### EXCERPT:
Peer-to-peer payments are taking center stage as banks, processors, and tech companies roll out new ways to displace cash. But will providers cash in?
The headlines mostly tell of the problem-plagued EMV chip card rollout in the U.S. or wishfully hope that mobile payments will finally catch on with consumers and merchants. But the more exciting action in 2016 is in peer-to-peer payments, where new services and new players abound.
There’s more than a hint of déjà vu, too: The P2P, also called person-to-person, space is the newest battleground in the age-old war between banks and credit unions on one side and non-bank technology firms on the other to provide consumers with payment services.
It’s no wonder that P2P payments are hot. A November 2015 report from Aite Group LLC estimated the market at $1.2 trillion annually. What Aite calls “legacy” forms of payment—primarily cash and checks—accounted for 51% of P2P transactions in 2014 and 47% of spending volume, the report says. That leaves plenty of room for electronic P2P payments from PCs, laptops, smart phones, and tablets to grow.
And growing they are. For example, PayPal Holdings Inc. reports that its Venmo P2P service, which is very popular with Millennials, processed $7.5 billion in payments in 2015, up 213% from 2014.
A recent Cardbeat survey of 800 credit card holders by New York City-based Auriemma Consulting Group found that one-third of them now use a P2P service. The most frequently cited purpose, at 94%, is sending money “far away,” indicating many users view P2P as an alternative to wiring money or even as a way to make online purchases, according to Auriemma.

### Records contained in a dataset:
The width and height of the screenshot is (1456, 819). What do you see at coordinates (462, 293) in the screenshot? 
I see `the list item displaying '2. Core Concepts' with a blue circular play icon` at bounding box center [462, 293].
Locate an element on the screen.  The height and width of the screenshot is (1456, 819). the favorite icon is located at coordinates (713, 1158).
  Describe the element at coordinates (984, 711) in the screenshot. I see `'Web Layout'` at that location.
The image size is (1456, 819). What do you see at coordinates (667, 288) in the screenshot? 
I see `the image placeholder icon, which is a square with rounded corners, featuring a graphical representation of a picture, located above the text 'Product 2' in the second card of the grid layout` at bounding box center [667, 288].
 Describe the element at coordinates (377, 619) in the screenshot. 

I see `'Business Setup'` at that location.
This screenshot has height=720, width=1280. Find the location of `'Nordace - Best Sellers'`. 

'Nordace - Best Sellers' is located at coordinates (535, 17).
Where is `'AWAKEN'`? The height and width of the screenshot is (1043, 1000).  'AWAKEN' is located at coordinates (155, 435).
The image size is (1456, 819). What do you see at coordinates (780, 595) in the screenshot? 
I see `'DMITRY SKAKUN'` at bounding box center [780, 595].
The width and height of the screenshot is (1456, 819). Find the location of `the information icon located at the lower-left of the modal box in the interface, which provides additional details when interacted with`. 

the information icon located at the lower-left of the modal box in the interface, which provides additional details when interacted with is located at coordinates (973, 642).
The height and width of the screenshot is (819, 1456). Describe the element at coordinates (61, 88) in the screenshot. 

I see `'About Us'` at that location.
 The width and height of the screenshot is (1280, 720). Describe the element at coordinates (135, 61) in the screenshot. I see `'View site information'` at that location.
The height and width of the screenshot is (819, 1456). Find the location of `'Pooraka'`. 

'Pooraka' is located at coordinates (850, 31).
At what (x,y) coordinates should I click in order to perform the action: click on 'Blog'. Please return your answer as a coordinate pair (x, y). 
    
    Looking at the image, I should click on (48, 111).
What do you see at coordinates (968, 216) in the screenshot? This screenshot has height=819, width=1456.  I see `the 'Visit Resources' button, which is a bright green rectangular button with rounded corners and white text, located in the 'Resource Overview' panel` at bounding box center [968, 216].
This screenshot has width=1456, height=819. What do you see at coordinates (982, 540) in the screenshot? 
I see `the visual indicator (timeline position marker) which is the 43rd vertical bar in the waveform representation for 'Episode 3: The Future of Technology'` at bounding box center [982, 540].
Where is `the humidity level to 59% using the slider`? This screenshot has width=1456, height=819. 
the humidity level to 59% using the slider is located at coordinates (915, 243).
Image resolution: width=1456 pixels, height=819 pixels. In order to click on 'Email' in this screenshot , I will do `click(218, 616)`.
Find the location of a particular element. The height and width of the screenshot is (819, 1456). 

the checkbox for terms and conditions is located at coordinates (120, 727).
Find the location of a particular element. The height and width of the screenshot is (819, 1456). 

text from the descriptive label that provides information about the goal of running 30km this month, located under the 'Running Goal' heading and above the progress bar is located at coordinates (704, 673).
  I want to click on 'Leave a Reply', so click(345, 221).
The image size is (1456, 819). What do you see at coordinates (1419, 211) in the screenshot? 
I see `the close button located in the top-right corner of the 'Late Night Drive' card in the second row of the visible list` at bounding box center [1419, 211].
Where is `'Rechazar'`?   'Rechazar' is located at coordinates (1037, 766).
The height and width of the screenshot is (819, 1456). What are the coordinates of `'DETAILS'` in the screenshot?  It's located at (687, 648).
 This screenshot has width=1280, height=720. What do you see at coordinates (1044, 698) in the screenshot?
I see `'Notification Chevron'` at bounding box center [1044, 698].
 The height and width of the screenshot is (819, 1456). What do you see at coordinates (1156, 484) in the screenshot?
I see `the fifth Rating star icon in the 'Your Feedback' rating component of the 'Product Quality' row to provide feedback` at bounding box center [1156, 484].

### EXERCISES TO COMPLETE:
[a] Answer these questions using the article on peer-to-peer payments:
(i) What annual size did Aite Group estimate for the P2P market?
(ii) How much in payments did Venmo process in 2015?
(iii) How many credit card holders took part in the Cardbeat survey?
[b] How would you extend the article on peer-to-peer payments? Continue it from the point where it stops.
The entries are separate material, apart from the article on peer-to-peer payments.

### ANSWERS GIVEN:
[a]
(i) $1.2 trillion annually
(ii) $7.5 billion
(iii) 800

[b]
P2P “is getting some more traction,” says Marianne Berry, managing director of Auriemma’s Payment Insights group. She says the survey’s finding that a third of consumers use P2P services is “higher than I would have expected.” The demographics of current users, particularly young adults, portend further growth, she adds.
It well could be that the growth in P2P marks a turning point in electronic payments, according to a PayPal executive.
“If you look in the broader context, we’re in the midst of the revolution in democratizing money,” says Meron Colbeci, senior director of global core consumer products at San Jose, Calif.-based PayPal. “It is essentially to replace cash and make it as easy and simple and contextual as possible to exchange money.”
This revolution is shining a new light on the divide between financial institutions and non-bank technology firms, which are quickly piling into the P2P space. Early tech entrants included PayPal and Des Moines, Iowa’s Dwolla Inc., which is working to make the automated clearing house network faster, but they’ve since been joined by a host of competitors.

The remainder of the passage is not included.